• TO DO: Please return every line in the entries below with the word "card" in it.

• SOURCE MATERIAL:
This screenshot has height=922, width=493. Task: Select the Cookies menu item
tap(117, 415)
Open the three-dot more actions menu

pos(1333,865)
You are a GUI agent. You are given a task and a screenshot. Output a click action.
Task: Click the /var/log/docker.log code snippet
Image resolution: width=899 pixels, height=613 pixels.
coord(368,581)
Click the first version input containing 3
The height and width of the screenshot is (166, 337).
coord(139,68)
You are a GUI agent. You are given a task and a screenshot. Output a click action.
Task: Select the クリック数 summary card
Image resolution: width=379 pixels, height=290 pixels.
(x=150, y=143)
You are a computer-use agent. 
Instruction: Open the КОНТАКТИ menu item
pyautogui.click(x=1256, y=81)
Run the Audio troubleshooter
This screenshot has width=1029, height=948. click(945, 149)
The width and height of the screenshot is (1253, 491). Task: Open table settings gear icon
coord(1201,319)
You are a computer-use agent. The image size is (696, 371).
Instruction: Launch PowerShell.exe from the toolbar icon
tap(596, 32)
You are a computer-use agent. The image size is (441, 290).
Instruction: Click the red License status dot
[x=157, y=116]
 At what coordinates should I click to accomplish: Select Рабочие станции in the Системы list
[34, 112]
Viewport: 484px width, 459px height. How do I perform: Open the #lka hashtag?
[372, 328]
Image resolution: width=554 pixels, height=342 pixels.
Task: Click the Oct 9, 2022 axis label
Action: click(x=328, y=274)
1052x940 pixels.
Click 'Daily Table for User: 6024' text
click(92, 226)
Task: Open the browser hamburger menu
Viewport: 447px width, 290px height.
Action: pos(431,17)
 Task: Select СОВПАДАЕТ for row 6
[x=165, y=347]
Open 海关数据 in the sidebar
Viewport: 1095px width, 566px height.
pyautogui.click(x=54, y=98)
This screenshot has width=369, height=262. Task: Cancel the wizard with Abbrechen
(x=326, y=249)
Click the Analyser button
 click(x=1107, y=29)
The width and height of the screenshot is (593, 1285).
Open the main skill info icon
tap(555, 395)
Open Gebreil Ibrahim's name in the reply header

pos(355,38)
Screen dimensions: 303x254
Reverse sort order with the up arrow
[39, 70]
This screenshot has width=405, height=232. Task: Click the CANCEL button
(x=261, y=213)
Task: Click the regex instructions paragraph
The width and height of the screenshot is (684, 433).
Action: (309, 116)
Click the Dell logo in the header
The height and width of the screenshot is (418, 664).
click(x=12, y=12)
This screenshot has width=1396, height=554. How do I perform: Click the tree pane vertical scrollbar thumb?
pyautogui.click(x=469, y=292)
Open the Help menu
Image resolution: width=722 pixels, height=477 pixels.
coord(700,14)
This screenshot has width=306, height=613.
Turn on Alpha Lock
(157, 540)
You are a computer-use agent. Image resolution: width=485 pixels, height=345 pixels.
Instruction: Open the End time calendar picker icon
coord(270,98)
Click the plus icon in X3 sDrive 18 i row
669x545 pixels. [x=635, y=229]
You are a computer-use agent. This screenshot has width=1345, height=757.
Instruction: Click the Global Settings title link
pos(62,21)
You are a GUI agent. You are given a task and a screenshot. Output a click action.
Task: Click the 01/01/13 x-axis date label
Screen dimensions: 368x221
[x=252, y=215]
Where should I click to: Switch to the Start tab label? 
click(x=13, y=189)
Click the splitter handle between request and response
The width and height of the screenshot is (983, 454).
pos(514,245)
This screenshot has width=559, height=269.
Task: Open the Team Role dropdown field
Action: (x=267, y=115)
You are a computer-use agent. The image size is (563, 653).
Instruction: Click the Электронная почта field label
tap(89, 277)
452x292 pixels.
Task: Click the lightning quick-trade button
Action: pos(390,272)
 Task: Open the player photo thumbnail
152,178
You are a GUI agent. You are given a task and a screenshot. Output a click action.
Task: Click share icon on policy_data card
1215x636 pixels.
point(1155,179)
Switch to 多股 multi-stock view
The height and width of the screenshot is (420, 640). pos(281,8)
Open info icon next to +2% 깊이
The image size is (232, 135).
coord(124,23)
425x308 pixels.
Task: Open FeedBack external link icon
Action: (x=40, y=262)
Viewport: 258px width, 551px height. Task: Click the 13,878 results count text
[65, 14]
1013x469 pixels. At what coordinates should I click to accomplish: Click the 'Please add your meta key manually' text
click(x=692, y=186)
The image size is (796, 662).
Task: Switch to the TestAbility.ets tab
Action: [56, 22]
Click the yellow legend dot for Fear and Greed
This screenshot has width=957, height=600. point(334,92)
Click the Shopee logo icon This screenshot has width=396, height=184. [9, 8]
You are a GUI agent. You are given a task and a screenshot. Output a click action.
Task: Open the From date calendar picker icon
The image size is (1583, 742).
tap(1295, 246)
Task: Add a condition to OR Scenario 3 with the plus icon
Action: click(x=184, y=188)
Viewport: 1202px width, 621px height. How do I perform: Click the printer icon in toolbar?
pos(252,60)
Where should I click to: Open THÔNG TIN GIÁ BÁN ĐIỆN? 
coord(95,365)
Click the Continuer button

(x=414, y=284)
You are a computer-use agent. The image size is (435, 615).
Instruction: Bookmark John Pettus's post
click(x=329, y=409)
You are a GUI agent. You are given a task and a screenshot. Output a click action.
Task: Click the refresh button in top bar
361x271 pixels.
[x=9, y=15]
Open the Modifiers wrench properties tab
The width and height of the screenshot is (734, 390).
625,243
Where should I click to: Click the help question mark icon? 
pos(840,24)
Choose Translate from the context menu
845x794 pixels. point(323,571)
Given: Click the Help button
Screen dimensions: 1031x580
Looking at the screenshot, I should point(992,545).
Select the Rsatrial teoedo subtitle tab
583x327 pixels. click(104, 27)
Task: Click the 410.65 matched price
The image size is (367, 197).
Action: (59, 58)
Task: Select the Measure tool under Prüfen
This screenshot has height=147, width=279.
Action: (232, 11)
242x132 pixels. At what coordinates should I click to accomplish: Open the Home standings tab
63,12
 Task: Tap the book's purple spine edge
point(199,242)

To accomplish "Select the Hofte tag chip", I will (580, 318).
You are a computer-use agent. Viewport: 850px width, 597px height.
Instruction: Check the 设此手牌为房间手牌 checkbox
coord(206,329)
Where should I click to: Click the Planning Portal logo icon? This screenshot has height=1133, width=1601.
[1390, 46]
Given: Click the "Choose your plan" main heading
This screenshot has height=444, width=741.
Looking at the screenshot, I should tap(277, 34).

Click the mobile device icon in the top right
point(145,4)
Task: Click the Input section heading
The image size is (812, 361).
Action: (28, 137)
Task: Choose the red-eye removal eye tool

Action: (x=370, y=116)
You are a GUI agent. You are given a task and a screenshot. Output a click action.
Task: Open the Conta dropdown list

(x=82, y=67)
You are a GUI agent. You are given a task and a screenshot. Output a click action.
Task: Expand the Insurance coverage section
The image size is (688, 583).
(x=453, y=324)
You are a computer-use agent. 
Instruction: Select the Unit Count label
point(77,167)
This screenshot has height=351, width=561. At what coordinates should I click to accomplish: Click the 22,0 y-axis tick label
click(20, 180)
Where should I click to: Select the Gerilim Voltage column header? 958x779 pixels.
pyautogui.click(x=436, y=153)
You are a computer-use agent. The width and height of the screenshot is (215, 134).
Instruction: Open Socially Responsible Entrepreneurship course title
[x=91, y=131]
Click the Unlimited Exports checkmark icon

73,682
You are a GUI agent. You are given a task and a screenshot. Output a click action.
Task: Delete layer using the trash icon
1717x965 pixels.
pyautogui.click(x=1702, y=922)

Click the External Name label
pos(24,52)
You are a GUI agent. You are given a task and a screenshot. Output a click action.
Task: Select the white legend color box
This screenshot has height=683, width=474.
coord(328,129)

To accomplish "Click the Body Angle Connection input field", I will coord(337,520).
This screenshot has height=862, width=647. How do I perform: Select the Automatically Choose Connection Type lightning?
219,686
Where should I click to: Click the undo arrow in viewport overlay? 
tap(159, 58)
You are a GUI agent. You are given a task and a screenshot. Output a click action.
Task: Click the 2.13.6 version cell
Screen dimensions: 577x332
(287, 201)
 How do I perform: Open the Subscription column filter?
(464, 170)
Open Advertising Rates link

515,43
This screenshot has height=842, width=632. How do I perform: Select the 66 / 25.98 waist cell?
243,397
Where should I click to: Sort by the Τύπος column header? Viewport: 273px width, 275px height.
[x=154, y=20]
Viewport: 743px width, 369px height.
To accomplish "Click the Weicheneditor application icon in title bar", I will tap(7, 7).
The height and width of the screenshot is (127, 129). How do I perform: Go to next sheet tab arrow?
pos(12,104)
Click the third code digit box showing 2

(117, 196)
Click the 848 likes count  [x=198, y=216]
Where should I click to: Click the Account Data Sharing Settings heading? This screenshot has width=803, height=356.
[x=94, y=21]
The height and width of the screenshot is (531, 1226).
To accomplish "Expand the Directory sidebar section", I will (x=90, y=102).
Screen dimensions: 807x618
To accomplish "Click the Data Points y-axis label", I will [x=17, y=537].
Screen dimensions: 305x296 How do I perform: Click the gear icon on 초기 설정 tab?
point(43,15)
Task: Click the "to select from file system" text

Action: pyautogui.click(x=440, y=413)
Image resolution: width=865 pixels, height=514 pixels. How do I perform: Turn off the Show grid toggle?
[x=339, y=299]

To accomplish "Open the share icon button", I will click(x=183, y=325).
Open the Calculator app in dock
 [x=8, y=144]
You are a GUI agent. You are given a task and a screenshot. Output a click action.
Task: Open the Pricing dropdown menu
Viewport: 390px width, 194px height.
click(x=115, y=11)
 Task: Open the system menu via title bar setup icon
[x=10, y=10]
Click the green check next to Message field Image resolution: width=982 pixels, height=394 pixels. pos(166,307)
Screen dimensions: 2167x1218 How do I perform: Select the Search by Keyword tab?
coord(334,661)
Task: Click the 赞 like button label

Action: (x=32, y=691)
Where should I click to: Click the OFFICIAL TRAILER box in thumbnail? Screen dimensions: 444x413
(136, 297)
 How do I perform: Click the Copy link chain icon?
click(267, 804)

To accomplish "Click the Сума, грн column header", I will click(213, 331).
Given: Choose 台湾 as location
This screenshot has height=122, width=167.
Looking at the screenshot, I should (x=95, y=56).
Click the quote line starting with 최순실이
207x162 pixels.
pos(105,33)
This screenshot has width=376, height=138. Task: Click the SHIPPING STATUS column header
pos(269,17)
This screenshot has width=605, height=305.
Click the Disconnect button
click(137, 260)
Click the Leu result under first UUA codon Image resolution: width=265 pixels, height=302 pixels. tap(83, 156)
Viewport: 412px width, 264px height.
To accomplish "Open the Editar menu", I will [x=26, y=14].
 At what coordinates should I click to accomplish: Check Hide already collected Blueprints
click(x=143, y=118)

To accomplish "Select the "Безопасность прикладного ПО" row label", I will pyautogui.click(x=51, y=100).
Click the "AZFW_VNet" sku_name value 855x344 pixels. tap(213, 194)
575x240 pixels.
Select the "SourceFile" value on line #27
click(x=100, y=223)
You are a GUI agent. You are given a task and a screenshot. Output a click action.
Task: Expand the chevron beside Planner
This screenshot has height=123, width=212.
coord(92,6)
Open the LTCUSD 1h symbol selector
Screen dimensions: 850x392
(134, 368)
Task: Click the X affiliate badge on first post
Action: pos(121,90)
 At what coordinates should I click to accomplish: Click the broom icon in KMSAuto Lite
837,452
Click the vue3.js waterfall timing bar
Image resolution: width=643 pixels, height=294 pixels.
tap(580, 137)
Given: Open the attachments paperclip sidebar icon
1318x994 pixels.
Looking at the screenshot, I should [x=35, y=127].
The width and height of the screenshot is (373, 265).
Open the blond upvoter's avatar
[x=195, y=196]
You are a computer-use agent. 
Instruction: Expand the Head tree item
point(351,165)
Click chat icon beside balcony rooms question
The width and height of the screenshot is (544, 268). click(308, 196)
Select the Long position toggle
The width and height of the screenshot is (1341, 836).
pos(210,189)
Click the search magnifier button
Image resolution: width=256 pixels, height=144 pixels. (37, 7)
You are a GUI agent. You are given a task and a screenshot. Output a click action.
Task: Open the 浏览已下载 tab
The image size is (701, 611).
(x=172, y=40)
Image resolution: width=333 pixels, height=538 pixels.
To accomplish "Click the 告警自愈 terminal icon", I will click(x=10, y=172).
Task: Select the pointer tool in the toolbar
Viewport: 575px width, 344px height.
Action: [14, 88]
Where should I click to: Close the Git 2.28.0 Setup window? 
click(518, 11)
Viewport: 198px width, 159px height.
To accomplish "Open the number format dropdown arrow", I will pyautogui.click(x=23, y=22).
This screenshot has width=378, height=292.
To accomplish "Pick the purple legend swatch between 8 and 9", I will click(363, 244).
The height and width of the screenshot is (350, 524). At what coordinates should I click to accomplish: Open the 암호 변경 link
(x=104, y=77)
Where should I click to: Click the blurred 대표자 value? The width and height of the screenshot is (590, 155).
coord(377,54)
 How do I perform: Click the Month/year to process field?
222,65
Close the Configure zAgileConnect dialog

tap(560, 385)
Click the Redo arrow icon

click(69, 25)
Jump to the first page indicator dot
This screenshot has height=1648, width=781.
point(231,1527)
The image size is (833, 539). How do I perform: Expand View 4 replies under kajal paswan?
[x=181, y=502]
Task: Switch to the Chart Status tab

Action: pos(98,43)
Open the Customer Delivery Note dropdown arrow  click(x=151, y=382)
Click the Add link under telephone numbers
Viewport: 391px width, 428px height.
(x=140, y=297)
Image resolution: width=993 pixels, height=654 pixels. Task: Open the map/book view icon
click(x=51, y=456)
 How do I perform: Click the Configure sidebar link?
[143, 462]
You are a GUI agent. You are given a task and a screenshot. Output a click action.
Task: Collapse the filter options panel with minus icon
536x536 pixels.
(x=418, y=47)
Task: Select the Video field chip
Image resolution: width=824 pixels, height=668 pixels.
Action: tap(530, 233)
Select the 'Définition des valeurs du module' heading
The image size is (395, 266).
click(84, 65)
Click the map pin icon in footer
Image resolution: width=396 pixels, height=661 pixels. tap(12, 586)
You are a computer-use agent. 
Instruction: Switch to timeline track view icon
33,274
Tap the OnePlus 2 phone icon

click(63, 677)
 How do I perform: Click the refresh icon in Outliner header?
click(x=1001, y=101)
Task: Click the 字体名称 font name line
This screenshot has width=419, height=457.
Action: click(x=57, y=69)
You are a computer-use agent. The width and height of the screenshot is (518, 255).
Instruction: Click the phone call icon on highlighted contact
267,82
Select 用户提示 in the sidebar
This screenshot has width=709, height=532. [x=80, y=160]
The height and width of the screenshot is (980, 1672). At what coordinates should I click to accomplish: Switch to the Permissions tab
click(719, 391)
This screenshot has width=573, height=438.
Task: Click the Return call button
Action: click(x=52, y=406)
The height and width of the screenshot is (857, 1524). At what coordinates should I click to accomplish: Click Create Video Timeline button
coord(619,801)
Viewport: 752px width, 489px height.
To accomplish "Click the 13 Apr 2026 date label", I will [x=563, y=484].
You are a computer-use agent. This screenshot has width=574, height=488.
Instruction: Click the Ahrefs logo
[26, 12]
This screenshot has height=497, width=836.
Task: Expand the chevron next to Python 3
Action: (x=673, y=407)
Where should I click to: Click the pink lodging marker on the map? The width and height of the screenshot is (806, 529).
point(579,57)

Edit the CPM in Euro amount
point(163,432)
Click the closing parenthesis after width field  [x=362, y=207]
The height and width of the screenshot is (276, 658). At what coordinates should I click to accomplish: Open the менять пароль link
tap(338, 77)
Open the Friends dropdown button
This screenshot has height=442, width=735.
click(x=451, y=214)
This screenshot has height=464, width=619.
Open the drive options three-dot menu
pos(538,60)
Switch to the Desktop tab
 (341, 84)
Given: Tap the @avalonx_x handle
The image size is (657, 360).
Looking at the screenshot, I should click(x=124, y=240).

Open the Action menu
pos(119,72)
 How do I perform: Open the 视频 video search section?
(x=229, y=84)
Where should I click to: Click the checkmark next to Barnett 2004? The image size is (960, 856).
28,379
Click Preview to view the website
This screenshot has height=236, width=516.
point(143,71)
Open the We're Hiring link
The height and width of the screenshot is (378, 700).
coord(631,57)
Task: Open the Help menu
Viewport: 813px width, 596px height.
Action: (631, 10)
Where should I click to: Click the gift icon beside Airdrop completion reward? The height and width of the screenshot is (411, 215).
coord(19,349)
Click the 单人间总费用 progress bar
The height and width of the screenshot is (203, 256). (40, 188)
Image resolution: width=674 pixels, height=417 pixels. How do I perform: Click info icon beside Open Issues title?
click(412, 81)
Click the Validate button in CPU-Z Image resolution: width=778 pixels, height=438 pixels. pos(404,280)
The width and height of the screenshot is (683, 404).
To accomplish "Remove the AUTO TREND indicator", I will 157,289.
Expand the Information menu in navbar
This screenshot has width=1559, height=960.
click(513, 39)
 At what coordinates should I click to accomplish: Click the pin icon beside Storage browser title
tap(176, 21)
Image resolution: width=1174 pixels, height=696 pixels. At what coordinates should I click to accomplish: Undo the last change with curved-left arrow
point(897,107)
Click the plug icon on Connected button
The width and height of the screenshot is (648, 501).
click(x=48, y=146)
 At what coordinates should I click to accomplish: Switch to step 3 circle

• EXPECTED ANSWER:
Task: Select the クリック数 summary card
Task: Click share icon on policy_data card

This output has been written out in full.